Reputation: 3993
I have a data.table similar to this one:
require(data.table)
dt = as.data.table(iris[ names(iris) != 'Species' ])[1:26]
dt[ , id := LETTERS ]
setnames(dt, c('col1', 'col2', 'col3', 'col4', 'id'))
I want to calculate the absolute difference of col1 to every other numeric columns (i.e. col2, col3, col4) for every id/row.

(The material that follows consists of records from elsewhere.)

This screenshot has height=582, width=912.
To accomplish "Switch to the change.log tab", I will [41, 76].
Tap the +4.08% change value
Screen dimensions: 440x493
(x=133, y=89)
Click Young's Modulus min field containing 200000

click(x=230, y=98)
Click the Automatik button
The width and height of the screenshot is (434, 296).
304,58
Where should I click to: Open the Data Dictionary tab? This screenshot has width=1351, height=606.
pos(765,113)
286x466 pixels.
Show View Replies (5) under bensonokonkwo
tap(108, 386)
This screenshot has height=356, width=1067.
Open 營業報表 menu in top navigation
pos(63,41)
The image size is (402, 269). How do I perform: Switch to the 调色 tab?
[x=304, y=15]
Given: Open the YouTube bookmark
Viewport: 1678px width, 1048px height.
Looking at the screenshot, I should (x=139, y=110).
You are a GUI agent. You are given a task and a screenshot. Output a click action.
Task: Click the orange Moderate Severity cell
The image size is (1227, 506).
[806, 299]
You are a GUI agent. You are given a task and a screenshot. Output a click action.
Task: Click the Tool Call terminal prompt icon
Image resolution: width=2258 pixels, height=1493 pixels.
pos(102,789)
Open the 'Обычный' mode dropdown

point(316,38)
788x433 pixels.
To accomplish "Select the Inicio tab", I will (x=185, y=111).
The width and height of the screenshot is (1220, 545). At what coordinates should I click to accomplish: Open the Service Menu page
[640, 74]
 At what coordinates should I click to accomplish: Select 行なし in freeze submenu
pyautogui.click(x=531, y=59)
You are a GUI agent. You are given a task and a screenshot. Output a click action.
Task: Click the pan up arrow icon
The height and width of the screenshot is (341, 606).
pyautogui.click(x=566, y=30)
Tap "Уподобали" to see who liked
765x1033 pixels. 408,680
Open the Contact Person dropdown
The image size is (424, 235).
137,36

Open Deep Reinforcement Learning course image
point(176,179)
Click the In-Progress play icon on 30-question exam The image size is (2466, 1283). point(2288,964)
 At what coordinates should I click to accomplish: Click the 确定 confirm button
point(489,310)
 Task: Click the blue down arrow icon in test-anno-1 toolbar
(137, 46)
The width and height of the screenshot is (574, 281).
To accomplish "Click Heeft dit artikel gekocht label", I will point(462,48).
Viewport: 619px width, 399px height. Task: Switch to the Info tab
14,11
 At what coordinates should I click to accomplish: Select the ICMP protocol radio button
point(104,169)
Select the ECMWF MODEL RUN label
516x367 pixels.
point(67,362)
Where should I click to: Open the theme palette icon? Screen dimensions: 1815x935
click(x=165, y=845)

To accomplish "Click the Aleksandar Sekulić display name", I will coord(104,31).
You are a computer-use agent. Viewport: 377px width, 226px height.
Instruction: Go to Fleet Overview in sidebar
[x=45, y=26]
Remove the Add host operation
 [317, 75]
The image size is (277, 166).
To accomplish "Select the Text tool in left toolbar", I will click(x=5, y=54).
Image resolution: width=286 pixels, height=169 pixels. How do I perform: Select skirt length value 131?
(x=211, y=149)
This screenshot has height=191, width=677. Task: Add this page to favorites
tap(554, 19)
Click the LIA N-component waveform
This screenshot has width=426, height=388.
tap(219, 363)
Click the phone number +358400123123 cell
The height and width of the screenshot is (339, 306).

How can I do that with data.table or other tools in R?
The result should look like this:
+--------+-------------+-------------+-------------+------+
| "col1" | "col1_col2" | "col1_col3" | "col1_col4" | "id" |
+--------+-------------+-------------+-------------+------+
| 5.1 | 1.6 | 3.7 | 4.9 | "A" |
| 4.9 | 1.9 | 3.5 | 4.7 | "B" |
+--------+-------------+-------------+-------------+------+
Upvotes: 1
Views: 54
Reputation: 15072
Here is a dplyr
solution. mutate_at
allows you to flexibly apply a function to multiple columns, and you can do the same thing to rename the columns afterwards.
library(tidyverse)
tbl <- iris %>%
select(-Species) %>%
slice(1:26) %>%
mutate(id = LETTERS) %>%
`colnames<-`(c("col1", "col2", "col3", "col4", "id"))
tbl %>%
mutate_at(vars(col2:col4), funs(abs(col1 - .))) %>%
rename_at(vars(col2:col4), ~ str_c("col1_", .))
#> # A tibble: 26 x 5
#> col1 col1_col2 col1_col3 col1_col4 id
#> <dbl> <dbl> <dbl> <dbl> <chr>
#> 1 5.10 1.60 3.70 4.90 A
#> 2 4.90 1.90 3.50 4.70 B
#> 3 4.70 1.50 3.40 4.50 C
#> 4 4.60 1.50 3.10 4.40 D
#> 5 5.00 1.40 3.60 4.80 E
#> 6 5.40 1.50 3.70 5.00 F
#> 7 4.60 1.20 3.20 4.30 G
#> 8 5.00 1.60 3.50 4.80 H
#> 9 4.40 1.50 3.00 4.20 I
#> 10 4.90 1.80 3.40 4.80 J
#> # ... with 16 more rows
Created on 2018-04-04 by the reprex package (v0.2.0).
Upvotes: 0
Reputation: 49448
Remove the copy
if you don't care about modifying the original table.
cols = paste0('col', 2:4)
# or if you want to be fancy
cols = setdiff(names(dt)[sapply(dt, is.numeric)], 'col1')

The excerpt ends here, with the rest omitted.